"What we'll give you next" was the heading of an e-mail from Jim Babka, whose web site, www.downsizedc.org, is renovating (itself...that classical English passive/reflexive form we rarely use these days). What about this web site? I have today and six more days to be online full time, and the General Assembly's over. We planned the extra time in case the General Assembly ran overtime, as it did last year; on behalf of the legislators and their families, we're glad to report that it finished on schedule. What will we give you next?
You tell me, Gentle Readers. Although there seems to be little overlap between the group "readers" and the group "funders" for this web site and its companion real-world projects, your input is still crucial for everything we're doing.
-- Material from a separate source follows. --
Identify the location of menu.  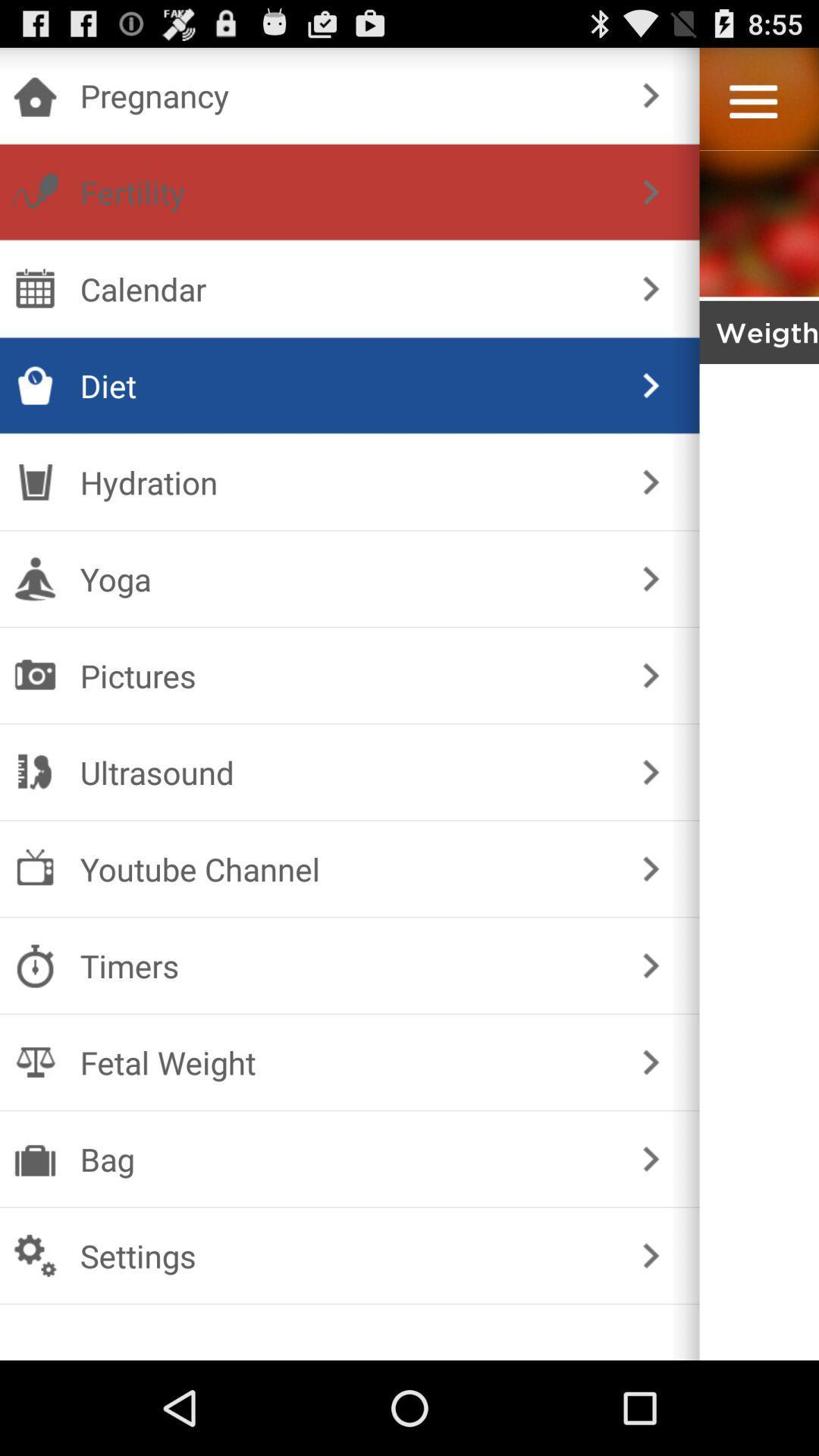
(759, 1306).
One thing I'll be doing with my remaining online time is reporting on legislation that's passed, so that readers in Virginia can comply with it, and/or demand revisions of it, and/or thank your legislators if you especially like it...
This web site recommends care if you loathe a piece of new legislation. If you just call, write, or e-mail your legislator to vent, what usually happens is that some powerless office worker, likely a student who works five or ten hours a week for college credit, makes a tally mark somewhere and may leave a message for your legislator to the effect that X number of people are mad at him or her today. If you send flames and howlers to web sites like this one, well...this web site will help bash ideas that we think deserve it, but your legislator probably doesn't give a hoot what this web site thinks. What we recommend, if you want an answer from your legislator, is a polite, parliamentary e-mail reminding the person that you are one of his or her constituents, and either (a) you have some questions about how this or that affects you or (b) this or that affects you in a harmful way.
Anyway, another thing I'll be doing here, behind the scenes, is putting together our 2012 Yearbook for those who can't read a web site. This is not a regular book published for profit. It will be hand-bound and hand-printed, consuming a substantial amount of time and money, and will be available to those who've sponsored this web site with gifts of $150 or more (over the year 2012, or retroactively now if they specify that they want a 20112 Yearbook), irrespective of whether or not they sponsored an advertorial. (We've received some contributions from retirees who have nothing to advertise but Christianity.) We appreciate smaller contributions but we can't see a way to make Yearbooks cost-effective for anything below $150.
Although we don't recommend doing Facebook as individuals, the popularity of Facebook has prompted us to consider doing a Facebook page for Cornerstone Communications as an organization. We will be exploring this possibility during the next two weeks. The account will be set up in the name of a lurking supporter who isn't doing anything else online, and will be entirely about the organization, showing no personal information--if we can't do it without exposing the individual's name, we won't do it at all.
Meanwhile, I've been able to download some of my own writing, previously published and otherwise, to post here, and will be posting contributions as youall care to donate them. More book reviews and recipes should be available soon. In March I've saved most of my online time for helping a writer with a book project. Fortunately this is the kind of project the laptop computer can handle, since the Nickelsville computer center will be closed for a vacation during the middle two weeks of March and the Duffield computer center will still be hosting college extension classes.
And, as soon as possible, we want to open the physical store...I have enough to say about that for a separate post.